Posted: Fri Jun 07, 2019 7:53 am
by Sam W
Got it. If alcohol is a big part of what you and your friends go out, it can definitely feel like pushing back against that, even if it's just, "No, thanks, I've had enough for tonight" is going to result in being left out in some way. Would it help to come up with some basic things to say to help you start maintaining a boundary around how much (if any) you want to drink when you're with friends? Too, do you think it'd work to find some ways to hang out with friends where drinking just wouldn't really be on the table?

Re: Advice!

Posted: Fri Jun 07, 2019 8:15 am
by SammyClaww
Yes actually, that sounds like I’d help me be better prepared for this kind of situation. I’ve been trying to have us go out to more movies and social events that don’t require drinking and it seems to be working a little better.

Re: Advice!

Posted: Fri Jun 07, 2019 8:27 am
by Sam W
Okay! So, in addition to what you're already doing in encouraging your friend group to do non-drinking things, there are a few ways to practice setting boundaries around other people's influence on your drinking. One thing that can help is to make it clear that you're setting these limits for yourself, not trying to make other peoples drinking choices for them. That can be especially helpful if your social circle is one where people may take you saying, "no more for me, thanks" as "I am judging you for having more."

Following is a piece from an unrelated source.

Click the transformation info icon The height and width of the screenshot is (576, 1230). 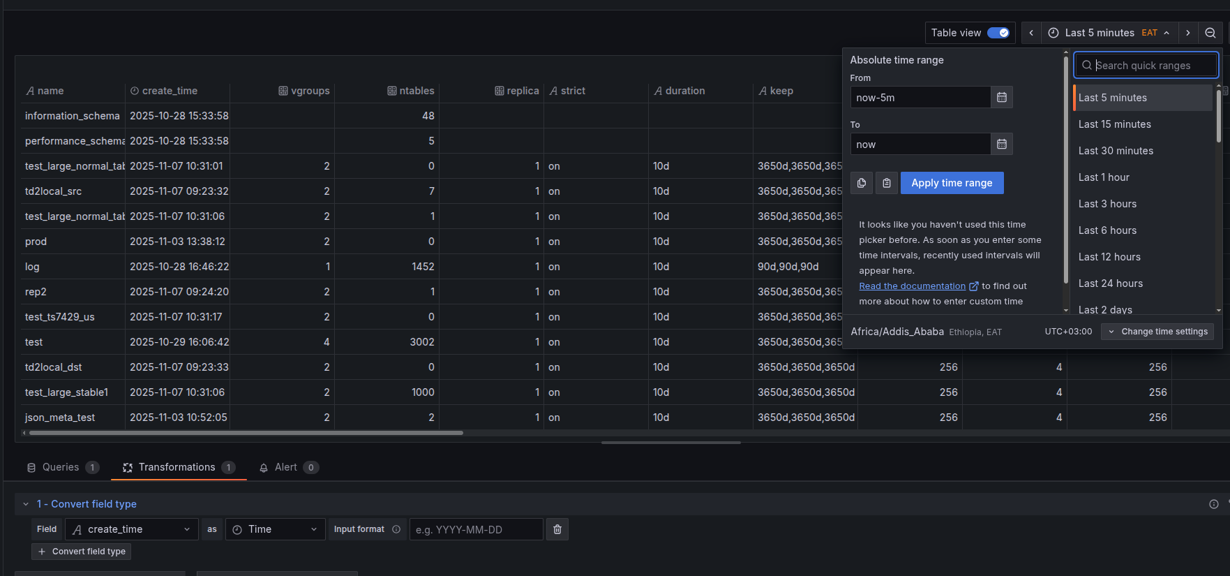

In terms of tools and phrasing for those conversations, this article is a great starting place: Be Your Own Superhero: Learning How and When to Stand Up for Ourselves. Looking at that article, are there any things you think you could use?

Re: Advice!

Posted: Fri Jun 07, 2019 12:05 pm
by SammyClaww
Absolutely! Thank you for that article. I think I can definitely implement the theee strike rule on situations like this. Although I’ll probably be practicing in front of the mirror quite often! Thank you again for all your help!

Re: Advice!

Posted: Sat Jun 08, 2019 7:31 am
by Sam W
You're so welcome, and I'm glad the article was helpful!